>> START Source extract

Strong similarity between MPI and HDF5 systems allows significant code/pattern reuse from H5CPP project. While there are naming differences in concepts such as HDF5 property lists vs MPI_info, the main building blocks remain the same:
- type system
- static reflection
- handles/identifier: RAII,
- daisy chaining properties can easily be converted into setting MPI_info key/value pairs where needed
- intuitive pythonic syntax with template metaprogramming
- feature detection idiom based mechanism to support STL like containers:
std::vector
...
- static reflection based on LLVM/clang
- PBLAS/SCALAPACK support: block cycling distribution
- full interop with C MPI code: handles are binary equivalent
- full interop with HDF5 systems with H5CPP by the same author
- full linear algebra support for major linear algebra systems: armadillo, eigen3, ...
- full STL like object support with feature detection idiom based approach
- generative programming: only the necessary code is instantiated
- RAII idiom to make sure resources are closed
- H5CPP style structured exceptions:
mpi::error::any
rules them all - intuitive syntax
The proposed mpi c++ will be able to handle arbitrary complex pod_t type -- type descriptors generated at compile time --; based on h5cpp-compiler
and LLVM based static reflection tool, keeping the option open to switch over to purely
template based reflection when it becomes available. In the following reworked from 'ring.cxx' example.
#include "h5mpi/all"
#include <iostream>
namespace some {
struct pod_t{
size_t count,
int array[10],
... arbitrary complex, cascading ..

>> END Source extract

● **Instructions**:
- a) Answer these questions using the MPI C++ proposal:
(i) Which HDF5 concept does the proposal pair with MPI_info as a naming difference?
(ii) Which two linear algebra systems does it name?
(iii) Which example does it say the code is reworked from?
- b) Carry the MPI C++ proposal on past its final line.

>> START Record list

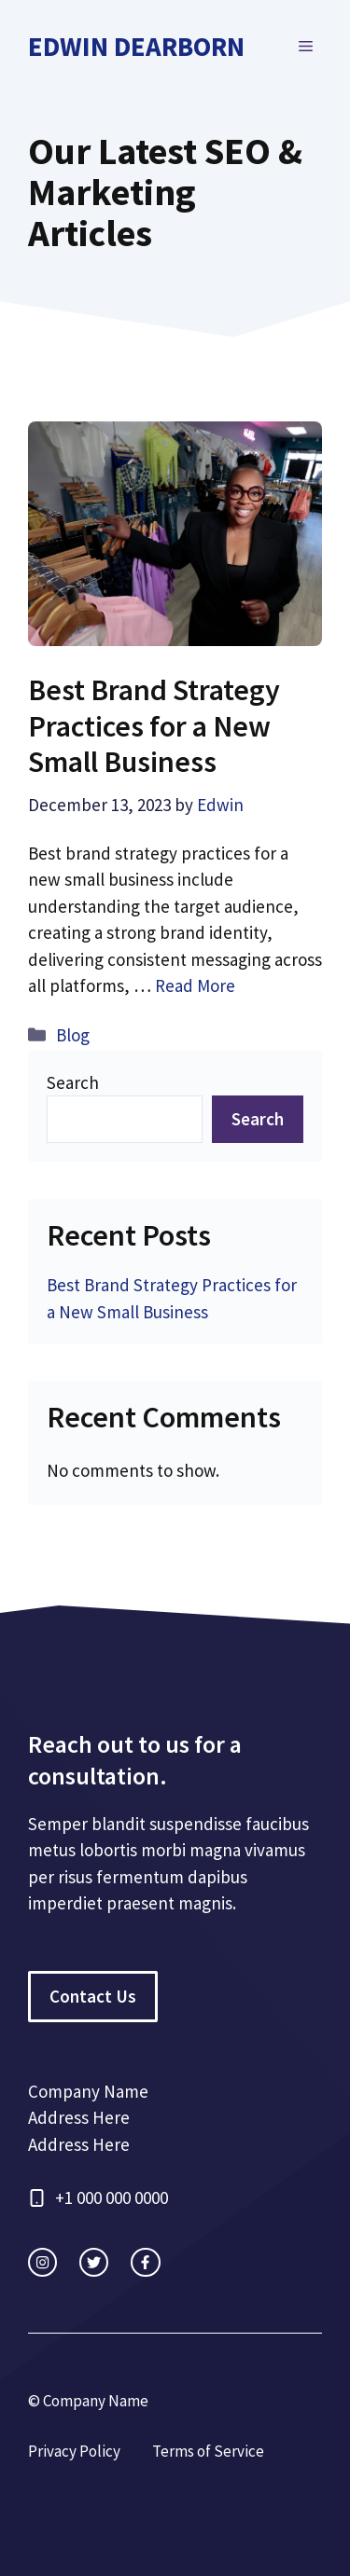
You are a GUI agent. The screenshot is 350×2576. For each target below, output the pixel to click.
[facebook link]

>> END Record list
>> START Record list

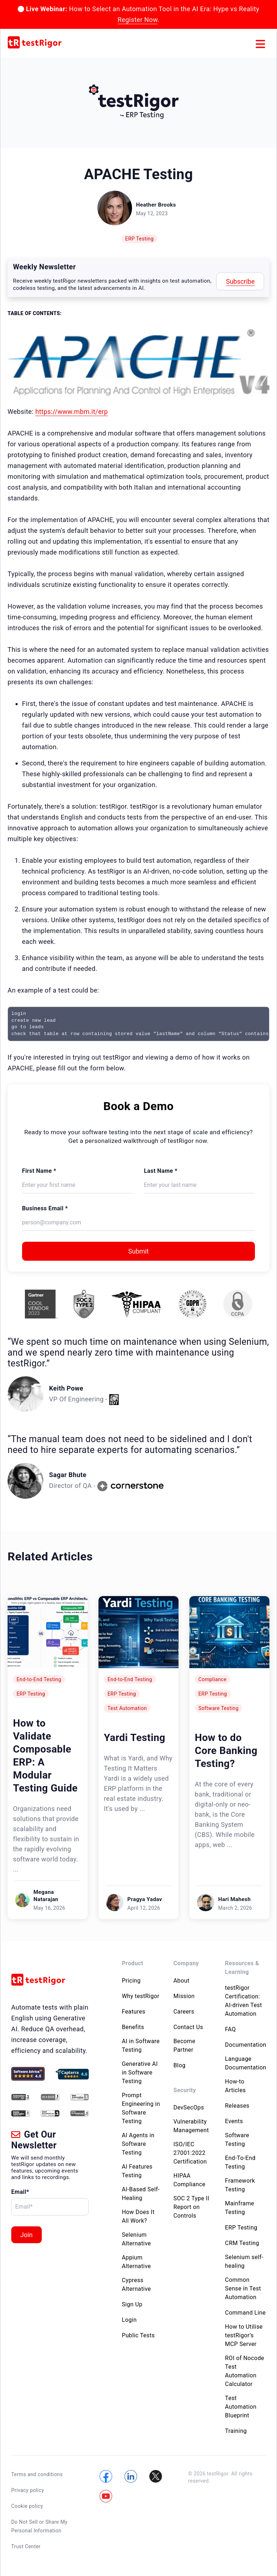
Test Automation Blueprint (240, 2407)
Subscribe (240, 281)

>> END Record list

● **Results of the exercise**:
- a)
(i) HDF5 property lists
(ii) armadillo and eigen3
(iii) 'ring.cxx'

- b)
};
}
int main(int argc, char *argv[]) {
// registers mpi::finalize() at exit, similar behaviour of python and julia
mpi::init();
// it would be nice to have global variable `mpi::rank` as opposed to
// a function call; but
int next = (mpi::rank() + 1) % mpi::size(),
prev = (mpi::rank() + mpi::size() - 1) % mpi::size() [, tag];
if (mpi::rank() == 0) mpi::send(
// passed as reference, object created in place
some::pod_t{..}, next [, tag]);
while (true) { // passing the message around
// RVO, needs template specialization
some::pod_t message = mpi::receive<some::pod_t>(prev [, tag]);
if (mpi::rank() == 0) -- message.count;
mpi::send(message, next [, tag]);
if (message.count == 0) // exiting
break;
}
some::pod_t message;
if (mpi::rank() == 0) // message passed by reference, will be updated
mpi::receive(message, prev, tag);
return 0; // mpit::finalize() gets called
}
#include <h5mpi>
...
int main(int argc, char* argv[]){
mpi::init(); // will register mpi::finalize with std::atexit
int total = elements_per_proc * world_size;
// scatter/gather: arguments may be passed in arbitrary order, `mpi::world` may be implicit
// `segment` uses RVO, with size == elements_per_proc, filled with the correct values for
// each rank
std::vector<float> segment = mpi::scatter(
std::vector<float>(total, 1.0) // data being spread out
[,mpi::root{0}] [, mpi::world], // optional values
[,mpi::count{5}] ); // blocks/rank
float partial_sum = std::reduce(segment.begin(), segment.end(), std::plus)
std::vector<float> result = mpi::gather(partial_sum); // world_size
if(rank != 0) // no participating ranks must return a valid container with zero elements
assert(result.size() == 0);
}
A possible code snipet, to demonstrate smooth interaction between linear algebra systems, HDF5 and MPI:
#include <h5mpi>
#include <h5cpp>
...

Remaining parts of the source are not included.